■ Exercise aim ■
Copy all of the records exactly.

▼

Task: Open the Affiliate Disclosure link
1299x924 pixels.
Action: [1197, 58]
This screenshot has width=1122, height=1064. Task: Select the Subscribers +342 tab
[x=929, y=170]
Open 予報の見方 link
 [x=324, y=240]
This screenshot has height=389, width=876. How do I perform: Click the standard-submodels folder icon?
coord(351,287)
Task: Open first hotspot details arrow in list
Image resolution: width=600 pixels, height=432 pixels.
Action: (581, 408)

▲

■ Result for this task ■
Task: Open the Affiliate Disclosure link
1299x924 pixels.
Action: [1197, 58]
This screenshot has width=1122, height=1064. Task: Select the Subscribers +342 tab
[x=929, y=170]
Open 予報の見方 link
 [x=324, y=240]
This screenshot has height=389, width=876. How do I perform: Click the standard-submodels folder icon?
coord(351,287)
Task: Open first hotspot details arrow in list
Image resolution: width=600 pixels, height=432 pixels.
Action: (581, 408)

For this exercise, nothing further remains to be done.